Nadal jest wiele do zrobienia, ponieważ guzy powróciły po zaprzestaniu podawania leku myszom, jednak Ruscetti twierdzi, że jest to bardzo obiecujący krok w kierunku wyleczenia.

„Jeśli wykraczasz poza raka trzustki i przechodzisz do innych typów raka, potrzebujesz terapii skojarzonej, która ma na celu ukierunkowanie na guz i układ odpornościowy” – dodaje. „To strategia, która pozwoli to zrobić”. Leczenie nowotworów, takich jak PDAC, które można uzyskać z tego badania, obejmuje mutacje raka jelita grubego, raka płuc, raka wątroby i raka dróg żółciowych (raka dróg żółciowych).

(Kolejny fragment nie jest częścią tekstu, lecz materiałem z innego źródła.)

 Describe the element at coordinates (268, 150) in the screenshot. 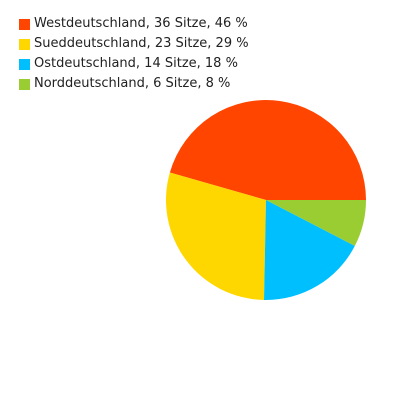

I see `pie-slice-westdeutschland` at that location. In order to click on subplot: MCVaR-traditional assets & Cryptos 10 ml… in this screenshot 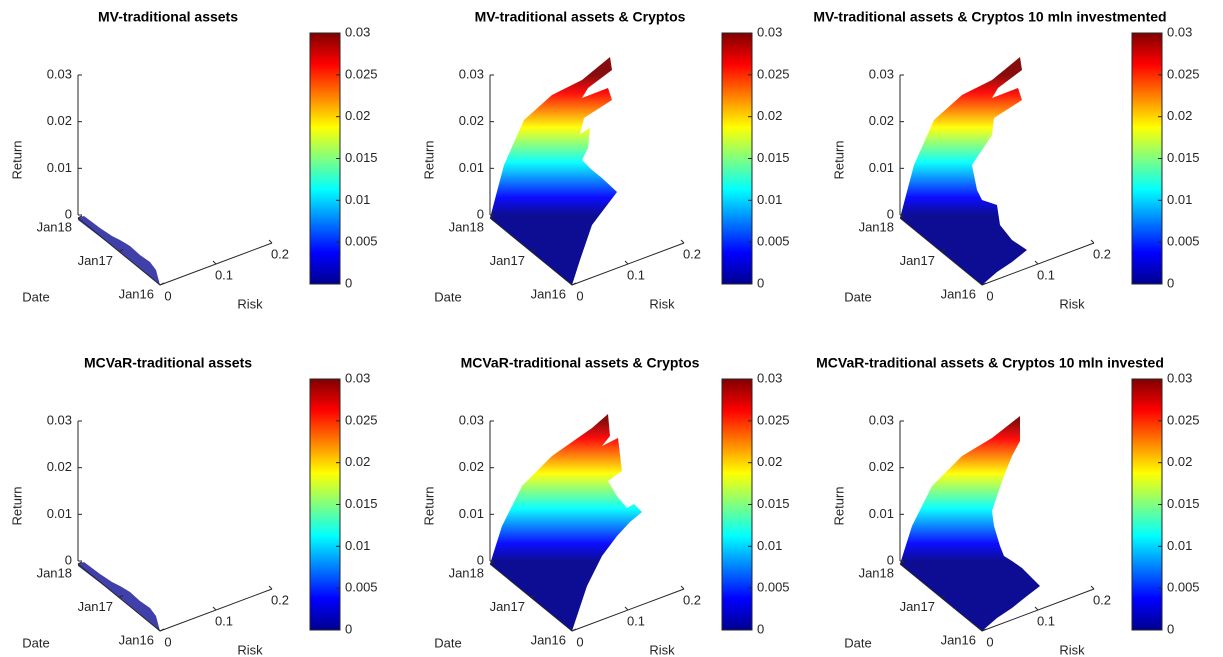, I will do `click(1008, 506)`.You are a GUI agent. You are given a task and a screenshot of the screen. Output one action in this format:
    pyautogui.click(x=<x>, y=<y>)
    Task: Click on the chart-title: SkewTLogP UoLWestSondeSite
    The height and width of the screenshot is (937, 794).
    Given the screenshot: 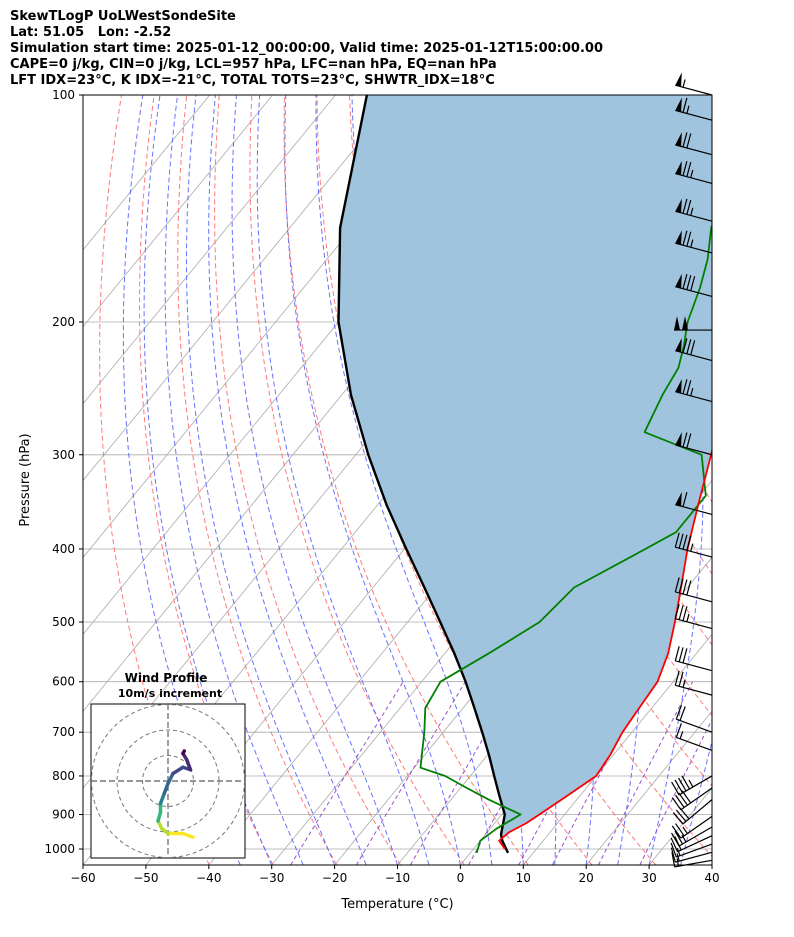 What is the action you would take?
    pyautogui.click(x=123, y=16)
    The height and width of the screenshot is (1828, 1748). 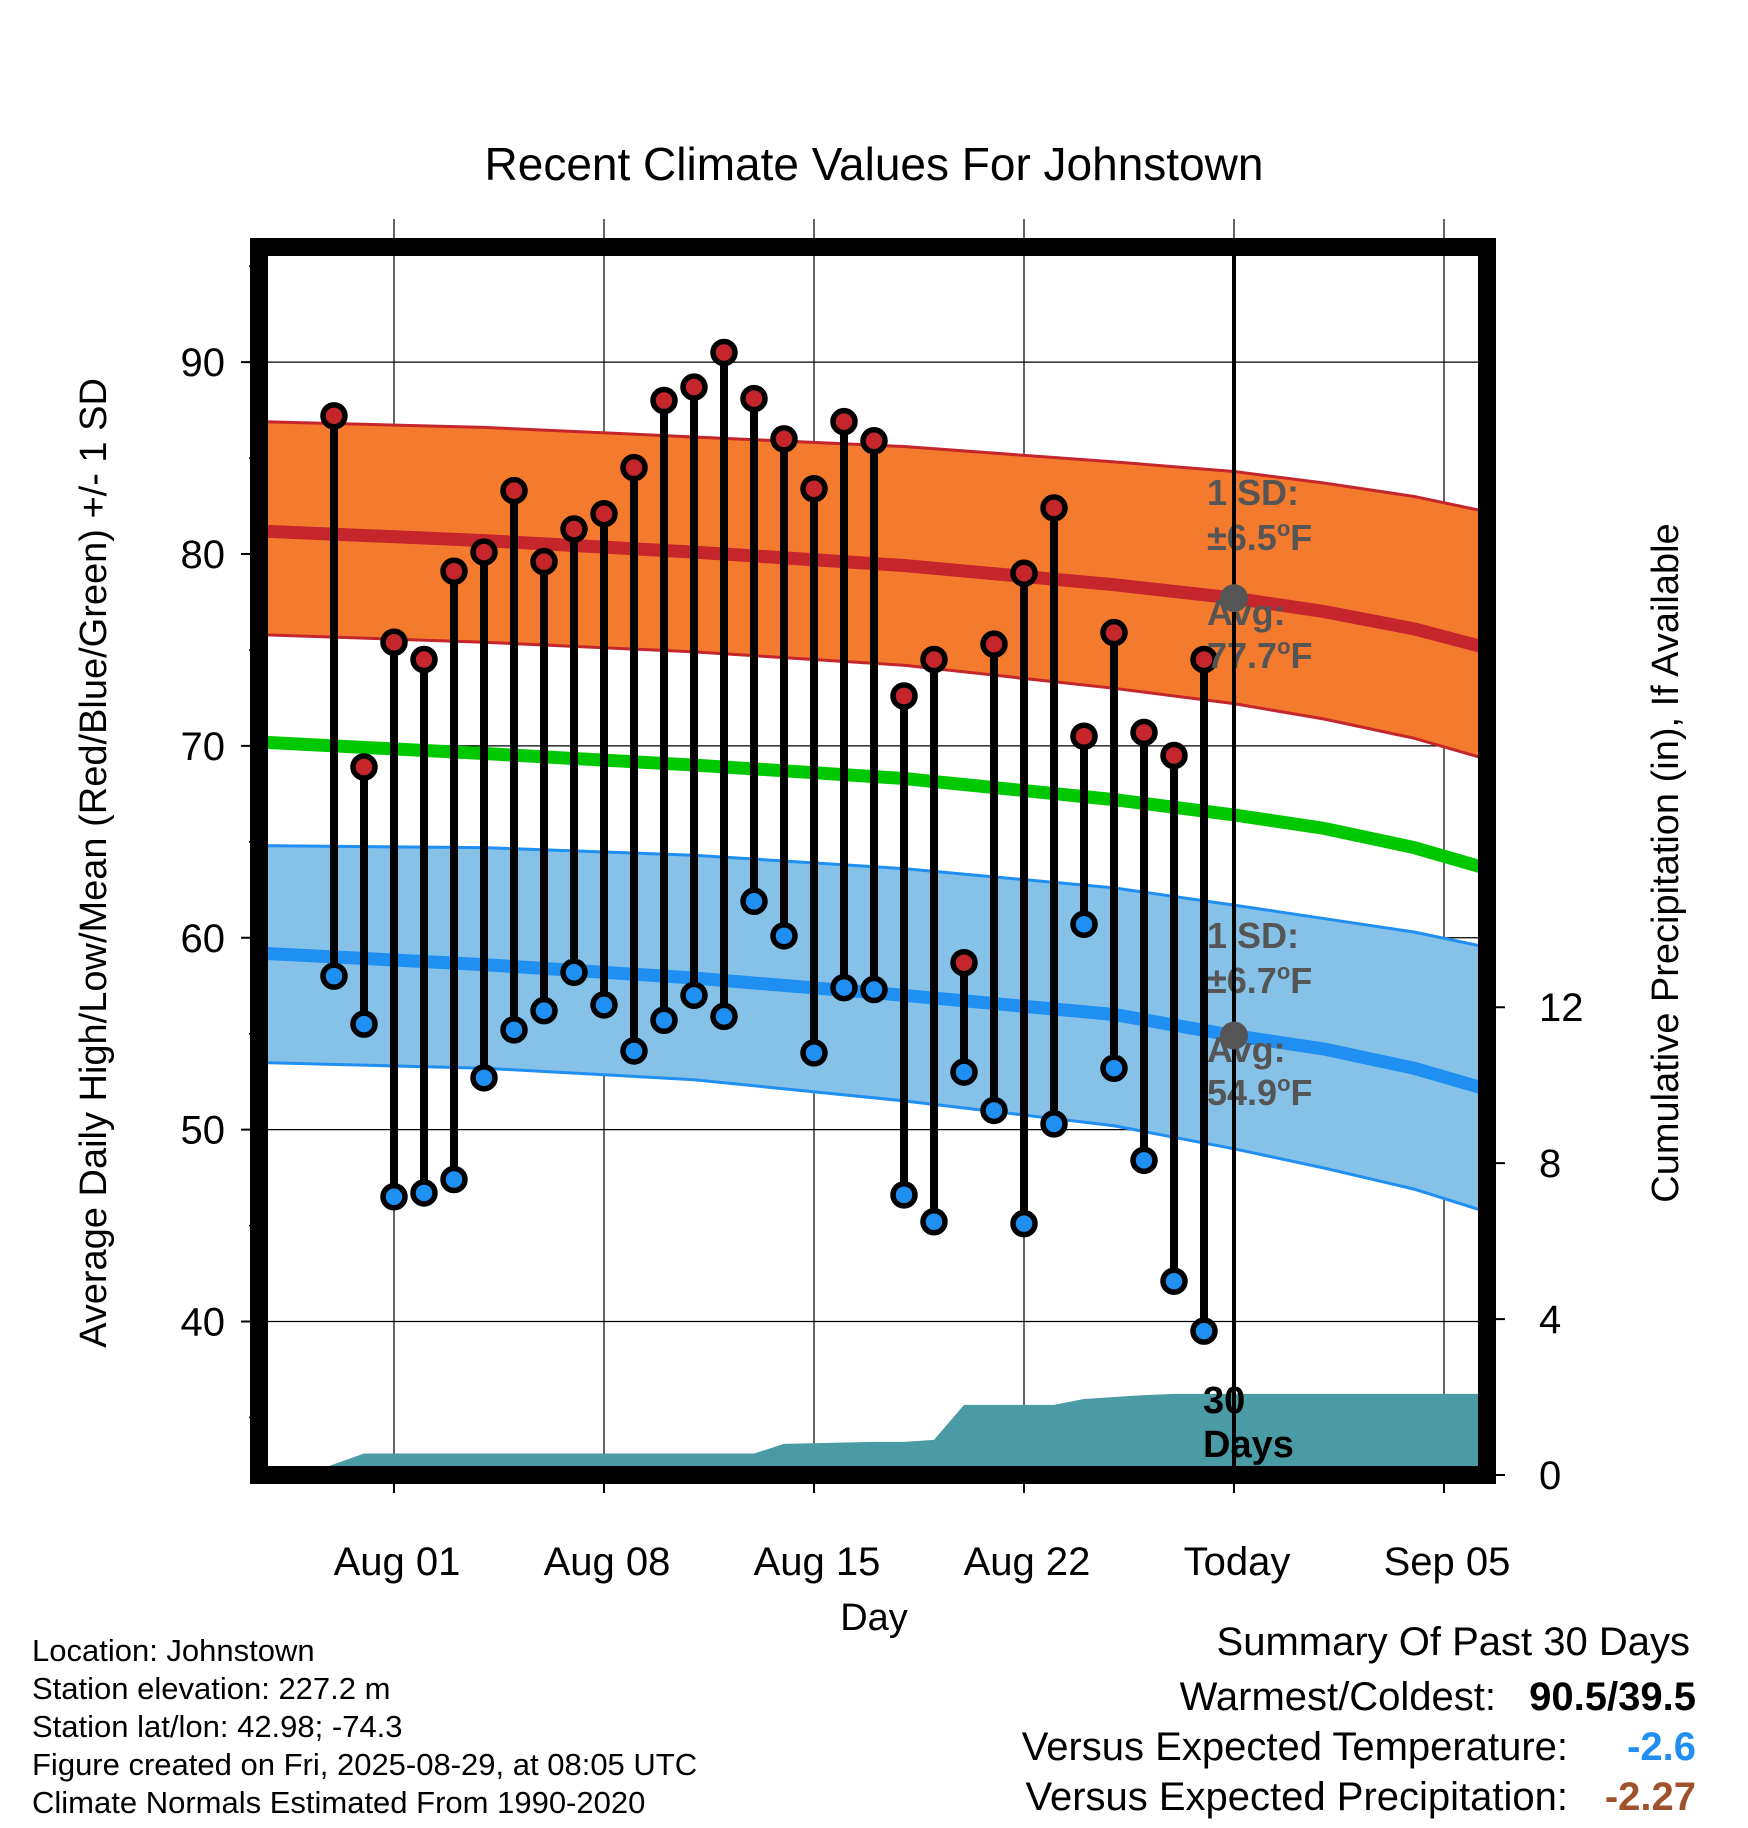 What do you see at coordinates (1448, 1562) in the screenshot?
I see `x-tick-label: Sep 05` at bounding box center [1448, 1562].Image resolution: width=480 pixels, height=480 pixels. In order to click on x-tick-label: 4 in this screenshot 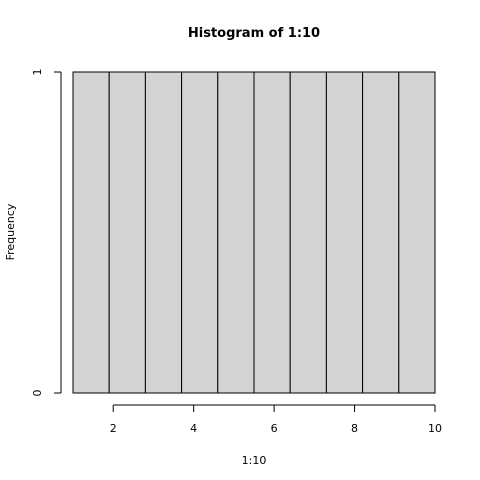, I will do `click(194, 428)`.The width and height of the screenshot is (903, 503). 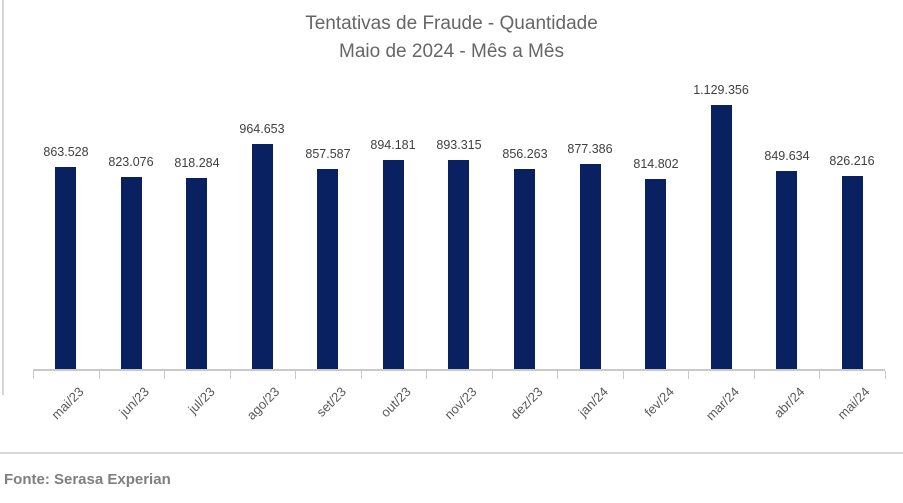 What do you see at coordinates (131, 162) in the screenshot?
I see `value-label: 823.076` at bounding box center [131, 162].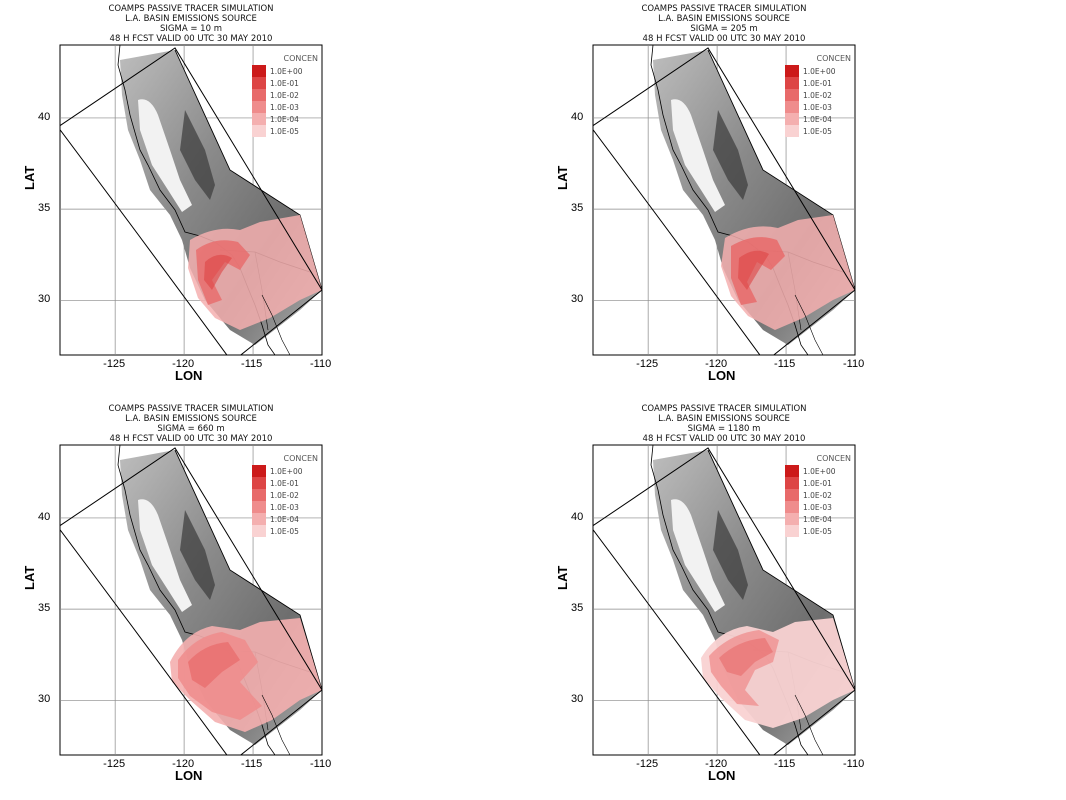 The image size is (1066, 800). Describe the element at coordinates (724, 9) in the screenshot. I see `title-line-1: COAMPS PASSIVE TRACER SIMULATION` at that location.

Prabhani dodaje, że modułowa natura tej konstrukcji umożliwia terapie, które można łatwo spersonalizować dla pacjentów. „To rodzaj plug and play” — mówi. „Możemy dostosować proporcje agonistów, kombinacje leków, cząsteczki docelowe, ale zachowując zasadniczo tę samą platformę. To właśnie sprawi, że będzie ona, miejmy nadzieję, translacyjna, ale także dostrajalna dla każdego pacjenta, ponieważ wiele z tych terapii nowotworowych musi być spersonalizowanych”.

Na koniec kiwa głową na temat siły współpracy między dwiema instytucjami UMass, mówiąc: „Ten typ systemu łatwo zbudować, gdy masz uzupełniającą się, ale multidyscyplinarną i interdyscyplinarną wiedzę specjalistyczną”.